* [The problem]: Repeat the rows from the start through the line holding "tap(1124, 106)", inclusive, with "Monthly repayment" replaced by "Loan balance" and nothing else changed.

◆ ◆ ◆ ◆ ◆

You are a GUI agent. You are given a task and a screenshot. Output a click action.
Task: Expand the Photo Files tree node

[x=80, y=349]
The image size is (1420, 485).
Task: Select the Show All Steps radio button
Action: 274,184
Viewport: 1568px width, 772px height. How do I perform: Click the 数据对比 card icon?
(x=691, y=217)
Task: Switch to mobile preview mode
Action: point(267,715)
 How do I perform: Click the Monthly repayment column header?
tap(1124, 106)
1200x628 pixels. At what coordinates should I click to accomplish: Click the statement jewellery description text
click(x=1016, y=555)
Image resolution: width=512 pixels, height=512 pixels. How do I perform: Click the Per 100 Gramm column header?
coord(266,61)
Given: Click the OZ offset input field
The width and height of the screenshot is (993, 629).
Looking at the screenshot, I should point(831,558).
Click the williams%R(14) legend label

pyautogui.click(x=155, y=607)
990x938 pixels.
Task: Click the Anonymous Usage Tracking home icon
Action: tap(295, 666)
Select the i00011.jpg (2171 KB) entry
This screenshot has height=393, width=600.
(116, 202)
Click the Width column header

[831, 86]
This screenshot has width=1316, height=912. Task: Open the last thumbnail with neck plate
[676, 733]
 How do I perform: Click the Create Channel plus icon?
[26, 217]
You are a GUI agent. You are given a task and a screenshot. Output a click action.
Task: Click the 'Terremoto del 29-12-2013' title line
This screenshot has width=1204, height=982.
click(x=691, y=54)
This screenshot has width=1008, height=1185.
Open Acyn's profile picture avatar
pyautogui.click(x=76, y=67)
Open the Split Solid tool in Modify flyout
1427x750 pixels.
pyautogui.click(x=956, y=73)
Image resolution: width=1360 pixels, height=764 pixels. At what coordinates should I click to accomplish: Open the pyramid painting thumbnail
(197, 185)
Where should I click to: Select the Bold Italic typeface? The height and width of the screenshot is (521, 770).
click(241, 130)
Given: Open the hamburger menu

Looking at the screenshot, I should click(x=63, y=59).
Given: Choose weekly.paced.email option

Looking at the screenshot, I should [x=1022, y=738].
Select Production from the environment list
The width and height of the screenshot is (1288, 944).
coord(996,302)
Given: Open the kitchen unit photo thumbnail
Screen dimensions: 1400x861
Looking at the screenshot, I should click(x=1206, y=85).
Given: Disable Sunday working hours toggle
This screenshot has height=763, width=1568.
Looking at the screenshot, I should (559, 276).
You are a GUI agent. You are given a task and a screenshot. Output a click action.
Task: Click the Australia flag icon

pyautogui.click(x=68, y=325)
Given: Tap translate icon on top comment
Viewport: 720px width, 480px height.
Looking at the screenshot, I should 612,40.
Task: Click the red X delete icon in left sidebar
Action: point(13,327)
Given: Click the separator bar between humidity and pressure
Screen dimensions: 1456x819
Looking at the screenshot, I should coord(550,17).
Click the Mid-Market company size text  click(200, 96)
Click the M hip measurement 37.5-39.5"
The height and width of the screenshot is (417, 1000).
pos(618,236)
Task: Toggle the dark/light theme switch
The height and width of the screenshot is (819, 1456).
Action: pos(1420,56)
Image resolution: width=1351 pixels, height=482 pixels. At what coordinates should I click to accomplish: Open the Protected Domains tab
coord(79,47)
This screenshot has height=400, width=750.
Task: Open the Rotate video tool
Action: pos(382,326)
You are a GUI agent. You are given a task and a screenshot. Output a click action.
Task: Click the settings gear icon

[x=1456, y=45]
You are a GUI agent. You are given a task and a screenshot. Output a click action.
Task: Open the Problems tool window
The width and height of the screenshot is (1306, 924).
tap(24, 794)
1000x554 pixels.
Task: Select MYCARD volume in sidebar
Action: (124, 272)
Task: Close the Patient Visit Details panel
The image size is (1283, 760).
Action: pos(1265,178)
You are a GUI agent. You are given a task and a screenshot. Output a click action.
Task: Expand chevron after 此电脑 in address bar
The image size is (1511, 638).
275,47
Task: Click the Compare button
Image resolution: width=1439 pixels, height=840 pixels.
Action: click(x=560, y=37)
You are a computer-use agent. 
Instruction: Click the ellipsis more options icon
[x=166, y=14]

◆ ◆ ◆ ◆ ◆

* [Exercise result]:
You are a GUI agent. You are given a task and a screenshot. Output a click action.
Task: Expand the Photo Files tree node

[x=80, y=349]
The image size is (1420, 485).
Task: Select the Show All Steps radio button
Action: 274,184
Viewport: 1568px width, 772px height. How do I perform: Click the 数据对比 card icon?
(x=691, y=217)
Task: Switch to mobile preview mode
Action: point(267,715)
 How do I perform: Click the Loan balance column header?
tap(1124, 106)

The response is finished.